Material for this exercise »

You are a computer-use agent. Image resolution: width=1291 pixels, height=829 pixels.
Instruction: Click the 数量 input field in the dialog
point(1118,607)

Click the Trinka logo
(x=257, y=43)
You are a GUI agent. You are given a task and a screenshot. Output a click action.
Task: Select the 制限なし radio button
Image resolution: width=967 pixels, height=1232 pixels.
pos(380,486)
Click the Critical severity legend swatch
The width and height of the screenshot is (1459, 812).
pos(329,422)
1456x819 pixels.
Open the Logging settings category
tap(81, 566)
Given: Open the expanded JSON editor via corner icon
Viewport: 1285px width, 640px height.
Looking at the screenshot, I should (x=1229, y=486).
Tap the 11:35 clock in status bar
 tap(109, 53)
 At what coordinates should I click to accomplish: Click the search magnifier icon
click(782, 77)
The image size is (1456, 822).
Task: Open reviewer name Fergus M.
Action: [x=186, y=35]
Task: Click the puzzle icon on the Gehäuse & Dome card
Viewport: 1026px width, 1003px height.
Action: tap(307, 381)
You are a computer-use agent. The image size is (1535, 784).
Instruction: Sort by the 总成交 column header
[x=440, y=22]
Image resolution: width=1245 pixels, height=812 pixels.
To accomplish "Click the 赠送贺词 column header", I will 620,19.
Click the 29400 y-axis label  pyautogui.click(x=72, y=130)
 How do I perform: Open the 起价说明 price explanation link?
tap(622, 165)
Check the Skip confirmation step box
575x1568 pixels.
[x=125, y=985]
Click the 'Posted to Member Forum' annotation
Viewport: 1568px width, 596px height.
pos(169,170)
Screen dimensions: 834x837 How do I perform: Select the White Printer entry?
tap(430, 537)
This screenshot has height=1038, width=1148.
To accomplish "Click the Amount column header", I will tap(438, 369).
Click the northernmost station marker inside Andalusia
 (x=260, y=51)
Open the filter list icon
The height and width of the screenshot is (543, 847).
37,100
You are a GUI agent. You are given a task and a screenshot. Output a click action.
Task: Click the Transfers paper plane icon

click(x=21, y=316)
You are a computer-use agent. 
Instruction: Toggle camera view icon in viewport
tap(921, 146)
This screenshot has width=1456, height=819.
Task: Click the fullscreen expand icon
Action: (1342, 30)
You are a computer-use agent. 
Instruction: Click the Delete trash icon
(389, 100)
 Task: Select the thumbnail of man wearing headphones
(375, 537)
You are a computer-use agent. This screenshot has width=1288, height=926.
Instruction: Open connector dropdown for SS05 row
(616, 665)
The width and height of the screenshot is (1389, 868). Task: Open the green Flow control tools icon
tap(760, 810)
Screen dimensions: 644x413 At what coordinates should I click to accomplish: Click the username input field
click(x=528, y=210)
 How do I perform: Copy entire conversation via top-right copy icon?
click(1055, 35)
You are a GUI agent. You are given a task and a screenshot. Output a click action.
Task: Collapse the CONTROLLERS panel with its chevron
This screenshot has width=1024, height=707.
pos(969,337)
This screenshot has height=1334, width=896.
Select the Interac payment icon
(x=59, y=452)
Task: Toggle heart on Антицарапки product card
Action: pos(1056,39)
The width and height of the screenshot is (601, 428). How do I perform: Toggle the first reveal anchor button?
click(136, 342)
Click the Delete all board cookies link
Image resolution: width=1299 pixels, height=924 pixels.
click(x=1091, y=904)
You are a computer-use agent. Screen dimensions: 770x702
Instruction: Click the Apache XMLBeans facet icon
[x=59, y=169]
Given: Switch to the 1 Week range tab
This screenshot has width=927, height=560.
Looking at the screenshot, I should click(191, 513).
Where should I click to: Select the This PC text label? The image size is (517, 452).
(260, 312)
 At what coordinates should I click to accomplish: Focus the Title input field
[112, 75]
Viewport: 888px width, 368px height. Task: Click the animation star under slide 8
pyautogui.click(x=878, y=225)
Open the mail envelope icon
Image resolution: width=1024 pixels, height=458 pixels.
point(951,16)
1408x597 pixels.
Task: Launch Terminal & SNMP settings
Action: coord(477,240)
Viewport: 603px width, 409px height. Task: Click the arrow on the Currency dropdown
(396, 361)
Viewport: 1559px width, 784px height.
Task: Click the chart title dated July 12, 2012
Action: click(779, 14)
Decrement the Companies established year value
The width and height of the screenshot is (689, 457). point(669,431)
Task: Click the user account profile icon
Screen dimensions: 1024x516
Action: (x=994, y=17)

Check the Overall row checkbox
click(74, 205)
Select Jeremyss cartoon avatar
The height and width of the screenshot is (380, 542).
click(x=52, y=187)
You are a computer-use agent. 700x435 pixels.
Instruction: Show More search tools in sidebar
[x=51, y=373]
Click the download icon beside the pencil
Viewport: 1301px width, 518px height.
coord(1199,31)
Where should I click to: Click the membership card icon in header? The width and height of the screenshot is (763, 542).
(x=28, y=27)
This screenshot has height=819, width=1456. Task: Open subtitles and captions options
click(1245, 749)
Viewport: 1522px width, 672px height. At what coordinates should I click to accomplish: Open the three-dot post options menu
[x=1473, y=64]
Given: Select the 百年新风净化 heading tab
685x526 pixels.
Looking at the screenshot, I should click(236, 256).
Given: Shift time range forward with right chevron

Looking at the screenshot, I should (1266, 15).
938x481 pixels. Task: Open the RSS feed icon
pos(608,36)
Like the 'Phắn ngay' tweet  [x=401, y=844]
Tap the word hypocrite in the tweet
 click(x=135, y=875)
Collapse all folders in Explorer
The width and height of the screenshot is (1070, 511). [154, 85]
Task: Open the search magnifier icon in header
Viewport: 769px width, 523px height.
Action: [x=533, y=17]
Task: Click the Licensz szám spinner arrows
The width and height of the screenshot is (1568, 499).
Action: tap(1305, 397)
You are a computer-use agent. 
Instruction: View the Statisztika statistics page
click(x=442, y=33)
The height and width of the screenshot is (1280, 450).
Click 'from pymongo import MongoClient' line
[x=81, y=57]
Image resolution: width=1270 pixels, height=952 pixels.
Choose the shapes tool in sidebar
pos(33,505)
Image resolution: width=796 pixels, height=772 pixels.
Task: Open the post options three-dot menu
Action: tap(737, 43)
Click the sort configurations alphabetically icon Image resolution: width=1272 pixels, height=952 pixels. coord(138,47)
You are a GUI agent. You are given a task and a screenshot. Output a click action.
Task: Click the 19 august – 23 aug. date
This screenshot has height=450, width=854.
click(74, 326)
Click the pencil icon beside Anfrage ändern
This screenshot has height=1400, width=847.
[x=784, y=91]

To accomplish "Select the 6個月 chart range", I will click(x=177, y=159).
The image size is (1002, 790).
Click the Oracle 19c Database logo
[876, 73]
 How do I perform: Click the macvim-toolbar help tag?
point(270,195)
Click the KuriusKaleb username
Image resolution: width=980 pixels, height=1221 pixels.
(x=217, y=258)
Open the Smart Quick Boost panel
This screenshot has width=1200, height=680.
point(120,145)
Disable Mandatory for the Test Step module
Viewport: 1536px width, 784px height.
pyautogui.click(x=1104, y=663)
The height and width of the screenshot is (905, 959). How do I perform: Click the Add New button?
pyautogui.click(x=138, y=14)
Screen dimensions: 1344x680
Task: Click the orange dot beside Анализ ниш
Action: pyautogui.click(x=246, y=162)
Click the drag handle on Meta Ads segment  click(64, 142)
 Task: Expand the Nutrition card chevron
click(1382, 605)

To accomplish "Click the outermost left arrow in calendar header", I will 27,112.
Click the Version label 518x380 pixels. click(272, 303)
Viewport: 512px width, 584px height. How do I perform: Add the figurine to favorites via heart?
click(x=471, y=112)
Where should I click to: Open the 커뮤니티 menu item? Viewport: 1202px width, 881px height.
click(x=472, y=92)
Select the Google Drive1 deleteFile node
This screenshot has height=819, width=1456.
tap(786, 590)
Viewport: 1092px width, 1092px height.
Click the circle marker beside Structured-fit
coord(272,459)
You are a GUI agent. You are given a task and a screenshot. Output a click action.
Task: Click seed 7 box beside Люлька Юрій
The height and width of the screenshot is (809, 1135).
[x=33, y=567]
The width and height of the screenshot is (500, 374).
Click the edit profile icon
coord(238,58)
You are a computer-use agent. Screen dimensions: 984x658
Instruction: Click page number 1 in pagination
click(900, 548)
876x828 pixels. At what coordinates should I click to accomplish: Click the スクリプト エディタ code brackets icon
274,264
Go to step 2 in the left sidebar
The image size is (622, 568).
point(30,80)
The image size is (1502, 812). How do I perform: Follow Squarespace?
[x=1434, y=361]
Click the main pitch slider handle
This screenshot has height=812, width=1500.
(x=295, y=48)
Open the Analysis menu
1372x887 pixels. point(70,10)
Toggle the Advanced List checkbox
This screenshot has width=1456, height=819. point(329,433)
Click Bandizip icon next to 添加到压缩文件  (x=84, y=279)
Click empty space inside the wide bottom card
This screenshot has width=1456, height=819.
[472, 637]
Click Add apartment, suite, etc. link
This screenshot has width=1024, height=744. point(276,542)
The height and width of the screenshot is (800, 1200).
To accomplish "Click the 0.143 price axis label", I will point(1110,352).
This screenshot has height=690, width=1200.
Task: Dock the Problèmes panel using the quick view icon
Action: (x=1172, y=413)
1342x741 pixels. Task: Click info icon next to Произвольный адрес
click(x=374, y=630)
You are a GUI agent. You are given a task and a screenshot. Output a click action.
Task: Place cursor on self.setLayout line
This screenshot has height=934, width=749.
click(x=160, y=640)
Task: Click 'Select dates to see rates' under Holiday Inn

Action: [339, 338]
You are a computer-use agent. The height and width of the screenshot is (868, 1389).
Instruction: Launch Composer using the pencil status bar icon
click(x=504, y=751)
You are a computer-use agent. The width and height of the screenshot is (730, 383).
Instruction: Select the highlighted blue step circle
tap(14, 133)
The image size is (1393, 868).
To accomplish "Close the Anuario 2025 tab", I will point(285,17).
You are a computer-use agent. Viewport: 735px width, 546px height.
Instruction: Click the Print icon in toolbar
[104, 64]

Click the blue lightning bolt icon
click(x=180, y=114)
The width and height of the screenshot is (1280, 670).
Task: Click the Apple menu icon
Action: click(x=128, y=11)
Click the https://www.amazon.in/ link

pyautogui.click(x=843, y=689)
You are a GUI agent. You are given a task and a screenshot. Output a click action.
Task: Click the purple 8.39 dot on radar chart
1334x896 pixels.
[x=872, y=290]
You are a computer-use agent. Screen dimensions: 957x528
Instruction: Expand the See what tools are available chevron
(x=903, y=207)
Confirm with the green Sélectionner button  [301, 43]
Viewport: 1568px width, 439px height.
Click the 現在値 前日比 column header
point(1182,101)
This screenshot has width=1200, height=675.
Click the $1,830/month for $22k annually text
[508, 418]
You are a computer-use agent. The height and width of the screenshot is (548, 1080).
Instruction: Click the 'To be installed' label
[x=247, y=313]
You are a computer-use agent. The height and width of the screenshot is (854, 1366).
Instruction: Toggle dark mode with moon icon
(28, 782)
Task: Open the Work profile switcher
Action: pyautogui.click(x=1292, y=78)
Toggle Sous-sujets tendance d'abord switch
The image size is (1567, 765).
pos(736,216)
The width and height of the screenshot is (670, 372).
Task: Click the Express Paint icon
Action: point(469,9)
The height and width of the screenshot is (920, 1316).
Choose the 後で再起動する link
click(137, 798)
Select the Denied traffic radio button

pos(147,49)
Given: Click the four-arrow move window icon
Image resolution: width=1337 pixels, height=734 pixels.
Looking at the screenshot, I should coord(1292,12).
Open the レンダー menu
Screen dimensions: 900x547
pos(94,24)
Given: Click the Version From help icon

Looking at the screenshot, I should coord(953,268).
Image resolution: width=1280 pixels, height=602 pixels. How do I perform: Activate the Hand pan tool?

Description of the task » Please find each line in the records that contains the word "options" and copy those lines out in full.

Problem solution »
This screenshot has height=819, width=1456. Task: Open subtitles and captions options
Viewport: 1522px width, 672px height. At what coordinates should I click to accomplish: Open the three-dot post options menu
Task: Open the post options three-dot menu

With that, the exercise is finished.